Item Review

Download

RTD Feedback Typology Packet

Item Hygiene Packet

Content and Cognition Traits of an Item Packet

Rigorous Item Feedback Packet

RTD Item Block Feedback Packet

The Platinum Standard

Content and Cognition Traits of High Quality Valid Items (NERA 2023 Paper)

It would be difficult to overstate how much of CDPs’ work is made of up of item review. Before CDPs do any editing work on items (i.e., Item Refinement), they must read them carefully to make sure they understand both the intent of the items and how they actually might function in the minds of test takers. Even after CDPs have done item refinement work, items are often reviewed by panels of outside experts — for issues of content validity and/or for fairness issues. CDPs facilitate those panels and then need to take that feedback and review the items again, with that feedback in mind. Furthermore, CDPs may pick up items that others have worked on, and need to review them themselves, sometimes to offer feedback to a colleague and sometimes to figure what they themselves might need to do to address in an item.

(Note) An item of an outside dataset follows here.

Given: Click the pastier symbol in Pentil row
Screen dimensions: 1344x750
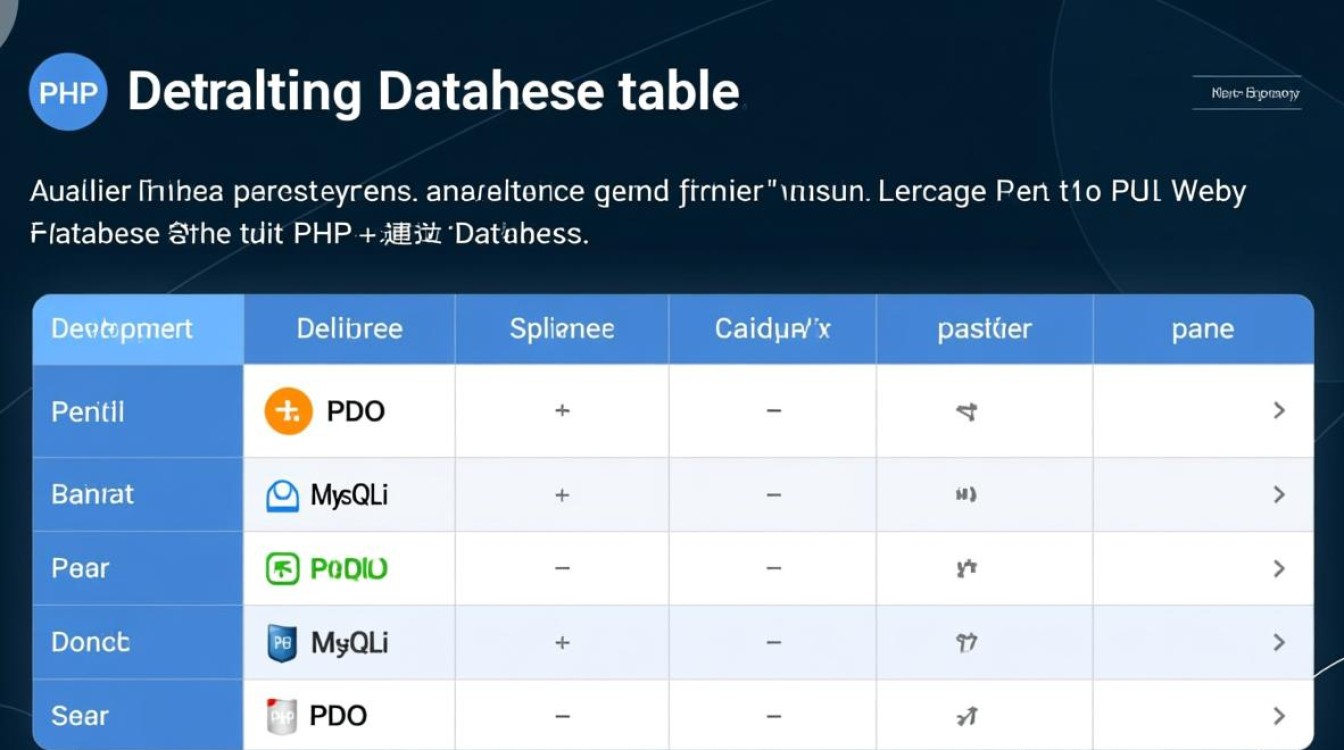Looking at the screenshot, I should [966, 411].
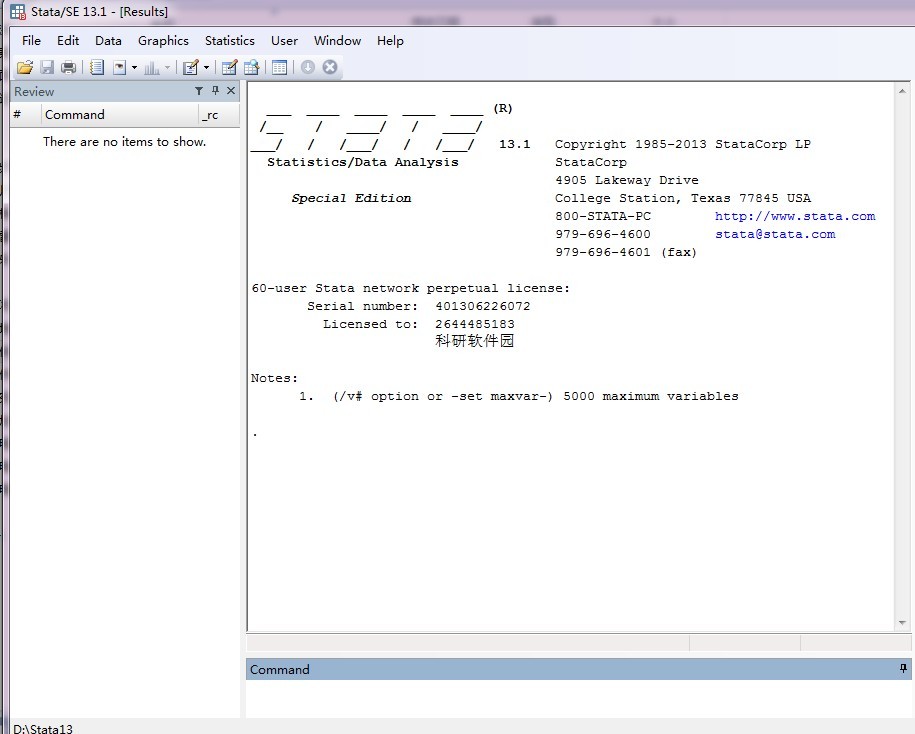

Although item refinement has built into it multiple iterations of smaller item reviews, many item reviews stand apart from item refinement work. Because of the delicate and interconnected nature of items, the complexity of content domains and the range of typical tests takers, CDPs should make sure they have a good understanding of how a particular item works (or might fail) before engaging the editing process of item refinement. That is, CDPs should look and evaluate before they leap.

Item review makes use of the knowledge and understanding gained from unpacking standards and applies radical empathy. It adds assessment expertise, specifically knowledge of what makes items function well (i.e., elicit evidence of the targeted cognition for the range of the typical test takers) and what can detract from their ability to function well. It requires knowing how test takers can respond to items in their internal cognitive paths, and not just in their observable behaviors and final external responses.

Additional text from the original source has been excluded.